:: TASK DESCRIPTION ::
Go through the entries below and copy each line containing the word "computer".

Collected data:
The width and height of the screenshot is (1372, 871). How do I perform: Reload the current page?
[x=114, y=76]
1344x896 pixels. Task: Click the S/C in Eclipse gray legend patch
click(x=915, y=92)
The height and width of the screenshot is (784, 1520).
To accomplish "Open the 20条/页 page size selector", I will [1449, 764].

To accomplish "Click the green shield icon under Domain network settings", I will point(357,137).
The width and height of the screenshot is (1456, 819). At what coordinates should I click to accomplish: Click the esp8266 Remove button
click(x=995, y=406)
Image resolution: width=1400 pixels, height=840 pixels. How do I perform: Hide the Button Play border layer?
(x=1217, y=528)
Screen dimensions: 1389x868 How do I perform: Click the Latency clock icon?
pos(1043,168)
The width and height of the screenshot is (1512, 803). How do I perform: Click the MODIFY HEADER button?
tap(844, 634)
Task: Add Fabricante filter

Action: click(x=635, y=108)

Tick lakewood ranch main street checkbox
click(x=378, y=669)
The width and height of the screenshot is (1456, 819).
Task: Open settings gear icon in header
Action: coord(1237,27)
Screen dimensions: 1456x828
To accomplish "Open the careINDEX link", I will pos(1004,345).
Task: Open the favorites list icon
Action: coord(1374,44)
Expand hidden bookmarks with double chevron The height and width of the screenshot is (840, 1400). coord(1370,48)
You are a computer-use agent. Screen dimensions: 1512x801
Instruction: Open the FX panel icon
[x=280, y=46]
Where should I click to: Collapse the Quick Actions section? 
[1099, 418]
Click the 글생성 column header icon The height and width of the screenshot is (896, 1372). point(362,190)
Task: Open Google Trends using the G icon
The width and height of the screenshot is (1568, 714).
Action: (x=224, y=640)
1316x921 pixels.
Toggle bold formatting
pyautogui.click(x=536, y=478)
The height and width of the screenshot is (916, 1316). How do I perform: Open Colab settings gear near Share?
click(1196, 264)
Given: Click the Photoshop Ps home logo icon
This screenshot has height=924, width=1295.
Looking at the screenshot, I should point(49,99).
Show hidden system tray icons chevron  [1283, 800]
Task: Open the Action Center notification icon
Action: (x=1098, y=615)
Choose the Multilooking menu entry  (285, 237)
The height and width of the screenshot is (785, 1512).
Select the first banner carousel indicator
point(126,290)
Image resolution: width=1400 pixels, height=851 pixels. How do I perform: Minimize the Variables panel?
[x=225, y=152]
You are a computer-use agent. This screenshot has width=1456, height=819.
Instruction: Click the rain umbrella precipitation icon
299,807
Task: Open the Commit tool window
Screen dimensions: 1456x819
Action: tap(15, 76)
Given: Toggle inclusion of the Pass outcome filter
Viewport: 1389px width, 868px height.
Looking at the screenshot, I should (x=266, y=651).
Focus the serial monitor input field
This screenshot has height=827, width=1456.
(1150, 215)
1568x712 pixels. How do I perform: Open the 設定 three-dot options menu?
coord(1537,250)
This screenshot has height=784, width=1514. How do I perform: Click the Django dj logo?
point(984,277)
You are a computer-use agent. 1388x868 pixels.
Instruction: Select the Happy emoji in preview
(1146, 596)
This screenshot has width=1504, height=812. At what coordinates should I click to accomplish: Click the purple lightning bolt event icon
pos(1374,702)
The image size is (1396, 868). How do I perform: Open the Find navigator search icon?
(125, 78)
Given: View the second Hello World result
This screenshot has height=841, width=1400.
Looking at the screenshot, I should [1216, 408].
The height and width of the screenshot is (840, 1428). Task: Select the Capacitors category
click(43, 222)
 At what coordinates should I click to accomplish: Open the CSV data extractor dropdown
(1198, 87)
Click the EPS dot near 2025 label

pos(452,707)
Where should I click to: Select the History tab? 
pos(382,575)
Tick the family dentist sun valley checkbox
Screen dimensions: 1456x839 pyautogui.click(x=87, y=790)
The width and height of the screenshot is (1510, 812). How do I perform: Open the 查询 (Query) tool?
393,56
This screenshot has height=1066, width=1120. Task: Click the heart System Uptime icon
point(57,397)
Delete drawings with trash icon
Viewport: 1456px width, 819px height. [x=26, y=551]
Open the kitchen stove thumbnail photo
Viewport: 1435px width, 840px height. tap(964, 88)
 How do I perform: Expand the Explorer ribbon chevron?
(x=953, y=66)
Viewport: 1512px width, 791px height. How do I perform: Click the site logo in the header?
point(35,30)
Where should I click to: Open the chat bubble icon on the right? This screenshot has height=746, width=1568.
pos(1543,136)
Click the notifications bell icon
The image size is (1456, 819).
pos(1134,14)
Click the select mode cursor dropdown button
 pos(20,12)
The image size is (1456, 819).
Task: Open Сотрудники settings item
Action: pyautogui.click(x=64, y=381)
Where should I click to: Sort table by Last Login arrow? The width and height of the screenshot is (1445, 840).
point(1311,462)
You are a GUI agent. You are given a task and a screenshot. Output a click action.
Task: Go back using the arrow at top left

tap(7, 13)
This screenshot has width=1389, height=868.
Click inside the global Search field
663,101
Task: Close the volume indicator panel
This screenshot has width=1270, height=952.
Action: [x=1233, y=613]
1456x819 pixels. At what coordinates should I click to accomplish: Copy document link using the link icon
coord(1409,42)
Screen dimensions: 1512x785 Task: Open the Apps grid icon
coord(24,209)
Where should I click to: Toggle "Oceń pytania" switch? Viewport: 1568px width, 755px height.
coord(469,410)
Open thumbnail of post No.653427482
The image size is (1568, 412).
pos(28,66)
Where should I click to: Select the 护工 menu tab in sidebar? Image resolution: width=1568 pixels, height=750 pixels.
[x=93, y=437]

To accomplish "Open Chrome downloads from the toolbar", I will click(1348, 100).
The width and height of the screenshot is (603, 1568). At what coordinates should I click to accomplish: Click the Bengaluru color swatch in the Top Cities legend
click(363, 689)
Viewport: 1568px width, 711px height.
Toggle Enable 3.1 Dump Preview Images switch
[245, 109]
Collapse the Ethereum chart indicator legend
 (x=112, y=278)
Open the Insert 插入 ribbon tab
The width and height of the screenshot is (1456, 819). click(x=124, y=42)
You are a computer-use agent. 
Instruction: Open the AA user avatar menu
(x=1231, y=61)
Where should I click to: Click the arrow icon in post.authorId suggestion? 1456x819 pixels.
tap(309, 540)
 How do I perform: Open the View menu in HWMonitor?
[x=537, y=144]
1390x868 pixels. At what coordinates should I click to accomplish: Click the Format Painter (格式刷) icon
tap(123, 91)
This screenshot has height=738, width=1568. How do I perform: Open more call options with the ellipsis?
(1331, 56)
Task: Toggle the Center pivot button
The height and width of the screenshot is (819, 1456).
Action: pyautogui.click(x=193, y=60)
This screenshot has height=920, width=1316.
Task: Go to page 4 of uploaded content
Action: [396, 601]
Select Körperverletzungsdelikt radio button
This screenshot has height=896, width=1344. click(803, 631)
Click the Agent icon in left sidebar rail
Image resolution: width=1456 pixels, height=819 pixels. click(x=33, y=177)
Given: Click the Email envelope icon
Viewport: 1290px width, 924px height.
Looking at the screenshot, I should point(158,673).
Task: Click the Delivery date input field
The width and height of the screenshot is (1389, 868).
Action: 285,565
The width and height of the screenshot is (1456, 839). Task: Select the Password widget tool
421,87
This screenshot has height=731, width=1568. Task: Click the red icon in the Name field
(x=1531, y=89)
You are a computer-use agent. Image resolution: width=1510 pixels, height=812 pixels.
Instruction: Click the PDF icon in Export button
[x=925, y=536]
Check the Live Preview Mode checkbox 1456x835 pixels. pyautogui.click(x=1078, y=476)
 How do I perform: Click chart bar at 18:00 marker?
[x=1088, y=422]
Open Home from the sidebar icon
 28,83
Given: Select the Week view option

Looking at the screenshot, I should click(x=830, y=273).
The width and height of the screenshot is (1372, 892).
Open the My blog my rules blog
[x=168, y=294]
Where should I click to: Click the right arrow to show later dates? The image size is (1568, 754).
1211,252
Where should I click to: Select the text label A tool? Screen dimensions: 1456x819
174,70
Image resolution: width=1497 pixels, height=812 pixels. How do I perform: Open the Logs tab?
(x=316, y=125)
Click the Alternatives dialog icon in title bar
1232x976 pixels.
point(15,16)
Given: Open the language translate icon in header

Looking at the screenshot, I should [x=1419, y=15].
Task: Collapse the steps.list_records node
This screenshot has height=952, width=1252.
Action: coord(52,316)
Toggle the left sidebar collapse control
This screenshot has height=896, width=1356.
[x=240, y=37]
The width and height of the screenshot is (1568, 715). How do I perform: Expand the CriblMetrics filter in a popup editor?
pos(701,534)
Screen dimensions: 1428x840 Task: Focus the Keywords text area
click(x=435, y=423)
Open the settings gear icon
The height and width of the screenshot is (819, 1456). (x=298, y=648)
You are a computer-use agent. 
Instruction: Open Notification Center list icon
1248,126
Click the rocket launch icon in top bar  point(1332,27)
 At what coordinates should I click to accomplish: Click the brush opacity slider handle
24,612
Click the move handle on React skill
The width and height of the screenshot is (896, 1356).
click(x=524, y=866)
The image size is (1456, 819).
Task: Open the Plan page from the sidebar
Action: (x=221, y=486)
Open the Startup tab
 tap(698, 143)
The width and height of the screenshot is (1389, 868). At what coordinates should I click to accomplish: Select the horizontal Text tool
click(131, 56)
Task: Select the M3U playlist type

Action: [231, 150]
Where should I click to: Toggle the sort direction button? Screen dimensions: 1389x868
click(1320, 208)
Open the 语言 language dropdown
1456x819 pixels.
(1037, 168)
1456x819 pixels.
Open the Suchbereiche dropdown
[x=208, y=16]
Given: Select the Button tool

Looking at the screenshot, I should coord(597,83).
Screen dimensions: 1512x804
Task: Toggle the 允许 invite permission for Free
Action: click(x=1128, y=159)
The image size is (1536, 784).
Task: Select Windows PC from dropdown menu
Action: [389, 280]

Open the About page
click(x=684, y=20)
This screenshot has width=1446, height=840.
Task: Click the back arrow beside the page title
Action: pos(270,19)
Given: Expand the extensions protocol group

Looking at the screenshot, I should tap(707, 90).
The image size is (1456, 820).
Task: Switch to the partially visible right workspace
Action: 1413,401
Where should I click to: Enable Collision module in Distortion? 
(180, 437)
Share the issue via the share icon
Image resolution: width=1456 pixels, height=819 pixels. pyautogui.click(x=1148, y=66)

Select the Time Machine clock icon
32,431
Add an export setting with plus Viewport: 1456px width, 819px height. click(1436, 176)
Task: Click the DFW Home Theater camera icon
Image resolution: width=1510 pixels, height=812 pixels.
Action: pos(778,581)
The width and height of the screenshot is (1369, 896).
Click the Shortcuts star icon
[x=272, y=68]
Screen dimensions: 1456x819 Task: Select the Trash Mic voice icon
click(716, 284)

:: TASK SOLUTION ::
You are a computer-use agent. Screen dimensions: 1512x801
You are a computer-use agent. This screenshot has width=1456, height=819.
You are a computer-use agent. 1388x868 pixels.
You are a computer-use agent. 
You are a computer-use agent. Image resolution: width=1510 pixels, height=812 pixels.
You are a computer-use agent. 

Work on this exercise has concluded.